Margaret Powell was born in 1907 in Hove, England, to a poor family, and had to leave school at age 13 to start working in a hotel laundry room. A year later she went into service as a kitchen maid, eventually progressing to a cook before marrying a milkman named Albert.
After having had to give up a scholarship to a good school as a kid in order to work, at age 58 she worked on taking her O levels and progressed on to her Advance levels. She then went on in 1968 to write her first book, this memoir, then two more books and a cookbook, and co-authored three novels, tie-ins to the television series Beryl’s Lot, which was based on her life story. She died in 1984.
So don’t give me any guff about how you are too old to do something. You can do whatever you want whenever you want. You just have to want it badly enough.
She was a scullery maid for a number of years and then a cook, during the twenties, when there was a substantial divide between ‘them’ upstairs, and the domestic staff downstairs. She worked for a number of different characters, all of whom required the staff to call them ‘Madam’, and never called the staff anything but their last names. The population who comprised the domestic service were mostly from the poor. One employer was surprised to see her reading a book, saying she (the employer) didn’t know she could read. Being a scullery maid was a tough job, especially since the cooks under whom they worked thought all of them shiftless and stupid, and berated them daily.
A lot of the book is devoted to comments about the social divide, how they were treated so poorly, and what would appear to be a rapid turnover of scullery maids, parlor maids, under parlor maids, footmen, etc. The one house where the domestic staff was treated well, with respect, and paid well, all the staff stayed their whole lives, and she only worked there as a cook on a temporary basis while the permanent cook had and operation and a recovery period.
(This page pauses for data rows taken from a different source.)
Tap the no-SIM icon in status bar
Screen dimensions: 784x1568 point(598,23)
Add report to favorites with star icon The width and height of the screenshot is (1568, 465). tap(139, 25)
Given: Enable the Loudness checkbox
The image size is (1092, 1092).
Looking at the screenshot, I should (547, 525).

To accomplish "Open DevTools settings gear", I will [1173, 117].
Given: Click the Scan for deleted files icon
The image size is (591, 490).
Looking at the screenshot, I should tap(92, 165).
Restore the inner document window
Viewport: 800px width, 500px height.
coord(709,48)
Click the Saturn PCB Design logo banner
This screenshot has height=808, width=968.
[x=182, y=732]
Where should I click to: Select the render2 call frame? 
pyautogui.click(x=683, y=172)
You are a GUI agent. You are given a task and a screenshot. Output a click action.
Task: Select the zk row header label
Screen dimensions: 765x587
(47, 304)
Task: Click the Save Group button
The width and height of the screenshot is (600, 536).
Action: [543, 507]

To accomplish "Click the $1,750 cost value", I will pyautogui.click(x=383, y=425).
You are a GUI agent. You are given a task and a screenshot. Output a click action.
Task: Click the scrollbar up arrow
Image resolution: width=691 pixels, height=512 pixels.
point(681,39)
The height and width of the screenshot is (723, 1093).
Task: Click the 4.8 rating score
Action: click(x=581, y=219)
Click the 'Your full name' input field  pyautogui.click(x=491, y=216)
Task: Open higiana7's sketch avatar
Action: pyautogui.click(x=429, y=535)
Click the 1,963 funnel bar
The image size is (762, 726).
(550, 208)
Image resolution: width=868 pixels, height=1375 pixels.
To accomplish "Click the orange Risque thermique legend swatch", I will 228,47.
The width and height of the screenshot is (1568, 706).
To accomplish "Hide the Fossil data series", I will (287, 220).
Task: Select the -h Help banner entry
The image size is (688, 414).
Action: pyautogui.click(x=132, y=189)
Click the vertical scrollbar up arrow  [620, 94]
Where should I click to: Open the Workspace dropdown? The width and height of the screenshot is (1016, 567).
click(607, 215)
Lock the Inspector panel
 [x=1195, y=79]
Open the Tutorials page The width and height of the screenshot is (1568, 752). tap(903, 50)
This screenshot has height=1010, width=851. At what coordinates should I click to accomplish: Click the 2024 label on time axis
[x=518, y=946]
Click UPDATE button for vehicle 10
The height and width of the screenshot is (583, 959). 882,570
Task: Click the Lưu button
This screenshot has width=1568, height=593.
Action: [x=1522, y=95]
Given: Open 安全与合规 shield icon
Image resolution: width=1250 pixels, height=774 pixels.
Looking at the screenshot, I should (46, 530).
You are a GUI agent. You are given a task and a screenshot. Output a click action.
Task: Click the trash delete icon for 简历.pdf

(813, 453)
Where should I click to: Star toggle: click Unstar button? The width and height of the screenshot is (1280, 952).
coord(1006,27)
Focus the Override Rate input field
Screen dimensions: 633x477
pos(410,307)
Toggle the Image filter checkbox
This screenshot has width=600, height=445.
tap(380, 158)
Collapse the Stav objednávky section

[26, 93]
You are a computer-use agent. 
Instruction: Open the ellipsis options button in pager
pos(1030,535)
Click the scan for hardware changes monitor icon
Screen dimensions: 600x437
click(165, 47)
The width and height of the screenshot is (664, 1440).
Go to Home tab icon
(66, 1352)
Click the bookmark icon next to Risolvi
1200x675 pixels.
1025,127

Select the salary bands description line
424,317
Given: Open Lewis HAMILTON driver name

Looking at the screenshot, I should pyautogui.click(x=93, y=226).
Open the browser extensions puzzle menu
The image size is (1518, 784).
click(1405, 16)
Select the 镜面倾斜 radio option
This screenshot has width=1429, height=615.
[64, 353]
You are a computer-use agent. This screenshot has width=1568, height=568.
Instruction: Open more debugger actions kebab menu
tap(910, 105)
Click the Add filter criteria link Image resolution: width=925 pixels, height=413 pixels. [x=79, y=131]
She was so sorry to have to leave that place.
Her stories of the stingy and haughty manner of the various employers would be amusing if it weren’t so sad, but by the end of her stint in domestic service, things were already changing a bit, wages were higher, with more time off.
Upstairs Downstairs, and Downton Abby were based on her work. Very entertaining reading, and makes you glad that was never your lot in life, that’s for sure.